## DOCUMENT SECTION
────────────────────────────────────────
My name is Brock. Mini bio: I spent years in radio broadcasting, but now I teach high school. I am comfy editing audio (Audition, Pro Tools), but have limited experience with Logic and music production. I play Irish stuff mostly.

I'm pricing out a few things here, such as bundles and sampled instruments that will hopefully help with some tunes I'd like to try recording (mostly Irish/East Coast/Newfie style stuff). Now, I know my way around most of the instruments I'll be messing with (mandolin, banjo, guitar, bodhran, etc), but a piano player I am not. But I'd like to be able to "fake" some decent rhythm piano sometimes.

In NI's strummed acoustic, you can set your key and strum pattern, and it'll make chords for you, so you only need to hit one key on the midi controller instead of hitting ALL the notes in that chord. In the double bass sample library I'm eying, you can set patterns within a key for it to follow (like, stay in C, root - 4 - 5 and play only roots and fifths, etc). Some of the packages (Ultimate for example) come with some swanky pianos. Do any of those pianos (Alicia's, Grandeur, Maverick, Gentleman, Noire) have something that can add arpeggios, chords, etc to some one-note plunking on my end? I see that Noire has something called an algorithm that is pretty close to what I'm looking for. And YouTube tells me that the arpeggiator might do this also, but I'm not sure how it "talks" to these pianos.
────────────────────────────────────────
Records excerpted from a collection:

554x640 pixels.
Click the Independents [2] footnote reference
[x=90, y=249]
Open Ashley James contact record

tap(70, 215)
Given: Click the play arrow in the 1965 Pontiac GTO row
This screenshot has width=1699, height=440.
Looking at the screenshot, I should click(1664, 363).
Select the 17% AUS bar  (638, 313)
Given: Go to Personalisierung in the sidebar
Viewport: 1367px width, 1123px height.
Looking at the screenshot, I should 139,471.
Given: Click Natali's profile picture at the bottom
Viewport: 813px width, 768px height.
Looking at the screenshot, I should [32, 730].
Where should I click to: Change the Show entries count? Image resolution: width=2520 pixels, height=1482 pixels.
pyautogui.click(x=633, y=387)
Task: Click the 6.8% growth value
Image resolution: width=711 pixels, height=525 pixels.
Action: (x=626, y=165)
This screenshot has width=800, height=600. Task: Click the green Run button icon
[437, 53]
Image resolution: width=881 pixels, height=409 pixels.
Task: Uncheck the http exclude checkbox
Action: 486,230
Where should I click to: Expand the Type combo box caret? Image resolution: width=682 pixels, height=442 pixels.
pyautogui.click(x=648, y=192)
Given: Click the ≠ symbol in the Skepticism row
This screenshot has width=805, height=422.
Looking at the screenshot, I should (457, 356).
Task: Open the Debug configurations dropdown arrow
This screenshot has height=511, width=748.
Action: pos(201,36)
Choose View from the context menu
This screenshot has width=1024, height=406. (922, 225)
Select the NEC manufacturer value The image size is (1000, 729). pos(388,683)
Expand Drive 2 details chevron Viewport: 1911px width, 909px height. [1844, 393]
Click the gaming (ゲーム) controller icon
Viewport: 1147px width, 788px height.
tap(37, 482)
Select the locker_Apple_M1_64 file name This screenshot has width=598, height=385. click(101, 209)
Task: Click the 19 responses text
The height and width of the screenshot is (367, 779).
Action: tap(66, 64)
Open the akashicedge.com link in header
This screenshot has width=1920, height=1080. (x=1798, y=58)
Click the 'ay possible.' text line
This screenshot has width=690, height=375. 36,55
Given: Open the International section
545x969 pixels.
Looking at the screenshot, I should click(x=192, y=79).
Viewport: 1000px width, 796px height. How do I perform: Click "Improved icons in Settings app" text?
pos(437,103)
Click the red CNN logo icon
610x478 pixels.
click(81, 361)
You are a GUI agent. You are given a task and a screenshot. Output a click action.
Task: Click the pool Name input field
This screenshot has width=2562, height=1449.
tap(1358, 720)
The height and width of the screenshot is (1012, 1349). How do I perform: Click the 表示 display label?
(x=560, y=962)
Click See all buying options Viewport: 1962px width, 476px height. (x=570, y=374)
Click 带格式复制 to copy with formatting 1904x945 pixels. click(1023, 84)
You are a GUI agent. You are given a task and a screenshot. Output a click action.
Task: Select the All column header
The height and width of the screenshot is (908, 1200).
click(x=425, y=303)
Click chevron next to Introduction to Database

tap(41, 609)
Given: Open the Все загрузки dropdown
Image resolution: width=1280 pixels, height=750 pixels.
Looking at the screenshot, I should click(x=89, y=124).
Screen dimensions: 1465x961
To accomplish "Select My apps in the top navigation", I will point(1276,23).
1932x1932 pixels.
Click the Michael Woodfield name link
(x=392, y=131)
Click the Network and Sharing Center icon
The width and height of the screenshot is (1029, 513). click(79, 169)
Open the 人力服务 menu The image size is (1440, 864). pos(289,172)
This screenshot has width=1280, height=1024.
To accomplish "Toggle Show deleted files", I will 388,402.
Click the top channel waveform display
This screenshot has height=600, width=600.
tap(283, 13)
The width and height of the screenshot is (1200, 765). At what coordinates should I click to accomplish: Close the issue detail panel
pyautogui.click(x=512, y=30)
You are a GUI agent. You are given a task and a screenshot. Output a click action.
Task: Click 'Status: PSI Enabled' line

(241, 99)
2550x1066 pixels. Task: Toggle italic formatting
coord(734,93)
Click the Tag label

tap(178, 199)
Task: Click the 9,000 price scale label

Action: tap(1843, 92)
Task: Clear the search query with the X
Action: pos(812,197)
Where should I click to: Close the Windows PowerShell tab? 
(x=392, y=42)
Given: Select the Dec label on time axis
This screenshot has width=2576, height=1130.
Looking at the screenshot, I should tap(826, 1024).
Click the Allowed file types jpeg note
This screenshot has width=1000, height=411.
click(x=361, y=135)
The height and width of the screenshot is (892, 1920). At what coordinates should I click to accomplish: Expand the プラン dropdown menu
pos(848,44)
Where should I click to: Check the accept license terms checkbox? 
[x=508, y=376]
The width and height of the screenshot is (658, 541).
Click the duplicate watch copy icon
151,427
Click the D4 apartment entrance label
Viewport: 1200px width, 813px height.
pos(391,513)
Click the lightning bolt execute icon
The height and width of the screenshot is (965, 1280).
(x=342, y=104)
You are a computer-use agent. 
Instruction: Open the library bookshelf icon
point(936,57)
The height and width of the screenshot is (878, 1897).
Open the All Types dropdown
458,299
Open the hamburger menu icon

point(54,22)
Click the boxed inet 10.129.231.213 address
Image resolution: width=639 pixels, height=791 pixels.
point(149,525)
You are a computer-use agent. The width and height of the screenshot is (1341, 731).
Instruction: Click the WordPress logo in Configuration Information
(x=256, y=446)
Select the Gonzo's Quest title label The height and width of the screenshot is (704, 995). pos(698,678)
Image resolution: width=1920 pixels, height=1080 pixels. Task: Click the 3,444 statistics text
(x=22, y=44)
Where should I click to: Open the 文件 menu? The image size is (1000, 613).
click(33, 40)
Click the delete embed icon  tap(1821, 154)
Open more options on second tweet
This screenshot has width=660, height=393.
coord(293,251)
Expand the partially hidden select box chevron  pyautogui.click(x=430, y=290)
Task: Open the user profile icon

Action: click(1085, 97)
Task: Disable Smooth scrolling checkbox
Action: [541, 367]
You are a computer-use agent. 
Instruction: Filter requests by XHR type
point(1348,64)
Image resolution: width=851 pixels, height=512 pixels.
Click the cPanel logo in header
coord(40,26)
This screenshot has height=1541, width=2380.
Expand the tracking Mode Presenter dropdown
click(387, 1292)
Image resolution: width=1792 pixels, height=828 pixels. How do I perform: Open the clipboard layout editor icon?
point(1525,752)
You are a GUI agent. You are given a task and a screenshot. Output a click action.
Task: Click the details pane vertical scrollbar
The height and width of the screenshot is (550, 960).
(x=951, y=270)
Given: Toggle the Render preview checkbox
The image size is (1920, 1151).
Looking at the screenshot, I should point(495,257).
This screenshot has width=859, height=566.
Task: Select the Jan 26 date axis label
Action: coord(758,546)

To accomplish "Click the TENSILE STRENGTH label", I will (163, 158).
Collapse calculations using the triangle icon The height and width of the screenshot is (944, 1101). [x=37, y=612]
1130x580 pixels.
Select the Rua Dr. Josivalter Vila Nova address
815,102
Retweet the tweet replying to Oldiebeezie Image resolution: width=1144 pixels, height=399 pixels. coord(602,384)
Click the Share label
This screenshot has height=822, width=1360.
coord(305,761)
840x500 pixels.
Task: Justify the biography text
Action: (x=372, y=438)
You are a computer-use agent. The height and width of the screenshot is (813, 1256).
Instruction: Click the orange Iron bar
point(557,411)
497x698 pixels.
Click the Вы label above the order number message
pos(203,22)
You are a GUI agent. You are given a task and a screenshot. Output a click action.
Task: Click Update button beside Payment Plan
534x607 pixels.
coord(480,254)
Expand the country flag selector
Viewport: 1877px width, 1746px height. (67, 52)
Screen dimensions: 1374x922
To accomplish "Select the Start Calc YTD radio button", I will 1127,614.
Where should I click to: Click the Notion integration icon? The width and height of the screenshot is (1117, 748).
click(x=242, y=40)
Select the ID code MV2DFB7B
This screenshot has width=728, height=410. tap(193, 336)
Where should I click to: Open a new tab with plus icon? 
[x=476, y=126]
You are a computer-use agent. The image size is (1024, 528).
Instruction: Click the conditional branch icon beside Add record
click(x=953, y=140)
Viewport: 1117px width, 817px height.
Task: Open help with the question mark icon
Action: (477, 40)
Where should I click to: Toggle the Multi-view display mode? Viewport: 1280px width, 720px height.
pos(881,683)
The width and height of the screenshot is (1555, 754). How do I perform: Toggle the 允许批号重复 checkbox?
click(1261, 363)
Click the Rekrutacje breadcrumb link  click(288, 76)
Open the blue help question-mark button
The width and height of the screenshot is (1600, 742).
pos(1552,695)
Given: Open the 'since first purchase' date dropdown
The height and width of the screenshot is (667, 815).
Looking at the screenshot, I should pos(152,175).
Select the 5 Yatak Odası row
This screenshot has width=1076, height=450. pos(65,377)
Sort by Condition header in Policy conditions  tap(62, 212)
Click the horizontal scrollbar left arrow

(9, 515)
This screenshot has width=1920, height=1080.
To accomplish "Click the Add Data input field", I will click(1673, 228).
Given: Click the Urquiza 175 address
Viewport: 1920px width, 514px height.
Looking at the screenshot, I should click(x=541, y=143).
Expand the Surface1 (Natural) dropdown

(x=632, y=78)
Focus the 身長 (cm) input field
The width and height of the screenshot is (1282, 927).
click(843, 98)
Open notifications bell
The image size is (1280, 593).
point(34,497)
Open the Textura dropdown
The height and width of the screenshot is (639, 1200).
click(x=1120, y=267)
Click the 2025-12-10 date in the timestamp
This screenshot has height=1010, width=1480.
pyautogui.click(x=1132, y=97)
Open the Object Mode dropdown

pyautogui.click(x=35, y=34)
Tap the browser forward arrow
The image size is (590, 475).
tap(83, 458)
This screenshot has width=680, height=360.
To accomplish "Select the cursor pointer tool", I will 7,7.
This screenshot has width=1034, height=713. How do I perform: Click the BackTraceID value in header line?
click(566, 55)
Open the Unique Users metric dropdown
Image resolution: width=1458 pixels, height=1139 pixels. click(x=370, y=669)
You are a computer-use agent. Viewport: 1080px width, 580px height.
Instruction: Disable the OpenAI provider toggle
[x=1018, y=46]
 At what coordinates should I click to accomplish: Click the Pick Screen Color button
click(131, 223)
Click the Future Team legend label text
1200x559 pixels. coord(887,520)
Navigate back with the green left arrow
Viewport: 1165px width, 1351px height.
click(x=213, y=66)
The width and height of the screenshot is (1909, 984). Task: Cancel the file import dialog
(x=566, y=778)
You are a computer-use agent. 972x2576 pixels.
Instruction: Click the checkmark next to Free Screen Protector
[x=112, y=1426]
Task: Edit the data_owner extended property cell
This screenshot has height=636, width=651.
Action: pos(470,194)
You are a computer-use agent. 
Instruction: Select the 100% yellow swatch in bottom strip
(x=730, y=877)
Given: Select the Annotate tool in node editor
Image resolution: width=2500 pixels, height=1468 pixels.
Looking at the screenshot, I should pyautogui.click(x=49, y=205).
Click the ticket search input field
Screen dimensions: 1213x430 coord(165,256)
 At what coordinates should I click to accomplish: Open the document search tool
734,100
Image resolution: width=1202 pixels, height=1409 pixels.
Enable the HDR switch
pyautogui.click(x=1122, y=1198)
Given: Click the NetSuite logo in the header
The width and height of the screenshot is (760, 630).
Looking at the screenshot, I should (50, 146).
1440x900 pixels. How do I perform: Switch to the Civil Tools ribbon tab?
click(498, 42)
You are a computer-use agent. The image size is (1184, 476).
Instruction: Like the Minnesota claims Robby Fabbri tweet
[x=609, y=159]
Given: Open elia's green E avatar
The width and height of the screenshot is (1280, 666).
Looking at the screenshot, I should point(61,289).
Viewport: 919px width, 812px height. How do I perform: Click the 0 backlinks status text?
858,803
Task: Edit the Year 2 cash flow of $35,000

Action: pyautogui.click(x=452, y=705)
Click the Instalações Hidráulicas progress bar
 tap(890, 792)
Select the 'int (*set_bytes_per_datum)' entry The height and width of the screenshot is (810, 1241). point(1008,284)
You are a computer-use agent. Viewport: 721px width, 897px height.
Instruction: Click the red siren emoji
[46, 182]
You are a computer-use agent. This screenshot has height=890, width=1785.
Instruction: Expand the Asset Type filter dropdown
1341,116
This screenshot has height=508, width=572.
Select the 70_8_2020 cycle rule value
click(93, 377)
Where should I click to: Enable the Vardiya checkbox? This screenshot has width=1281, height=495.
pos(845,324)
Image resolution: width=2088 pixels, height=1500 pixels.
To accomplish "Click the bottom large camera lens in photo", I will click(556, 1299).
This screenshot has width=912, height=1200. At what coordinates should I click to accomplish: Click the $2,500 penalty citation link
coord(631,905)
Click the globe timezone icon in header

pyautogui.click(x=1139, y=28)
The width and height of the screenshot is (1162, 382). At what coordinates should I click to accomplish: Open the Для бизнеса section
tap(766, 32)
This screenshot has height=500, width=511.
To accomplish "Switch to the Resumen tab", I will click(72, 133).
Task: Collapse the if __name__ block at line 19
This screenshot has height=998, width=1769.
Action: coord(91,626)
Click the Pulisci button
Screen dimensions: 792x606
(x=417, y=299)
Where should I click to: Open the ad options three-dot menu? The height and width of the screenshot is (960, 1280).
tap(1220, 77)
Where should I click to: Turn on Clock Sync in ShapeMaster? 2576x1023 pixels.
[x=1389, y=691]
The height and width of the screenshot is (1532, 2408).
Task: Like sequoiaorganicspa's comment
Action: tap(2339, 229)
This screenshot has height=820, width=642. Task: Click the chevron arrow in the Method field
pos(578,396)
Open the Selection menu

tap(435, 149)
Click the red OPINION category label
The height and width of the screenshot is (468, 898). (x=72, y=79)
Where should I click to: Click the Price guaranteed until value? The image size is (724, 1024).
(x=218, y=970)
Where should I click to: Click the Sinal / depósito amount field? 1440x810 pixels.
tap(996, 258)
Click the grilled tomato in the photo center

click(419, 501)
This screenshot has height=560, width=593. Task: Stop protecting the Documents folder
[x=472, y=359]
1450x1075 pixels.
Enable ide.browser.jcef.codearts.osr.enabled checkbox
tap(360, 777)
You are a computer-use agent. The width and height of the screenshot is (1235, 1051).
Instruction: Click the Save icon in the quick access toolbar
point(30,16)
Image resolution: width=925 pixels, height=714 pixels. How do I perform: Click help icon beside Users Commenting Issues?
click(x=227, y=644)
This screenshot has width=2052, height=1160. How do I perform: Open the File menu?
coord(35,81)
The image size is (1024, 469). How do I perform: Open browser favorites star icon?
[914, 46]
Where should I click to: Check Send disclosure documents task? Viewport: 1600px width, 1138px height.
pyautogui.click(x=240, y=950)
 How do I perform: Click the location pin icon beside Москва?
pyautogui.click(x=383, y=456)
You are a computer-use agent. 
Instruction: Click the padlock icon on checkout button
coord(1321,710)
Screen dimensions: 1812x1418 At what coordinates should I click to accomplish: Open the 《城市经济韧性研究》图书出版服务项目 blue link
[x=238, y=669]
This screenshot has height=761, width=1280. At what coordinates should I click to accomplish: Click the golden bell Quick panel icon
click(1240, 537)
────────────────────────────────────────
## TASK REQUIREMENTS
1. Copy the part of the forum post starting with "In NI's strummed" and going on through "to these pianos.".
2. In the forum post, which piano does the writer say has something called an algorithm?
3. Finish out the next part of the forum post about faking rhythm piano, picking up after its last sentence.
The rows aren't needed for this work.

## ANSWERS FOR THIS EXERCISE
1.
In NI's strummed acoustic, you can set your key and strum pattern, and it'll make chords for you, so you only need to hit one key on the midi controller instead of hitting ALL the notes in that chord. In the double bass sample library I'm eying, you can set patterns within a key for it to follow (like, stay in C, root - 4 - 5 and play only roots and fifths, etc). Some of the packages (Ultimate for example) come with some swanky pianos. Do any of those pianos (Alicia's, Grandeur, Maverick, Gentleman, Noire) have something that can add arpeggios, chords, etc to some one-note plunking on my end? I see that Noire has something called an algorithm that is pretty close to what I'm looking for. And YouTube tells me that the arpeggiator might do this also, but I'm not sure how it "talks" to these pianos.

2. Noire

3.
Not sure if I've made any sense here, sorry about that. I only have logic at the moment, and I'm saving up for one of these bundles. So I'm talking out of my ass really, have yet to see any of this stuff outside of YouTube. Here's hoping someone can offer some insight on how to make a stringed instrument player sound like a somewhat competent piano player :)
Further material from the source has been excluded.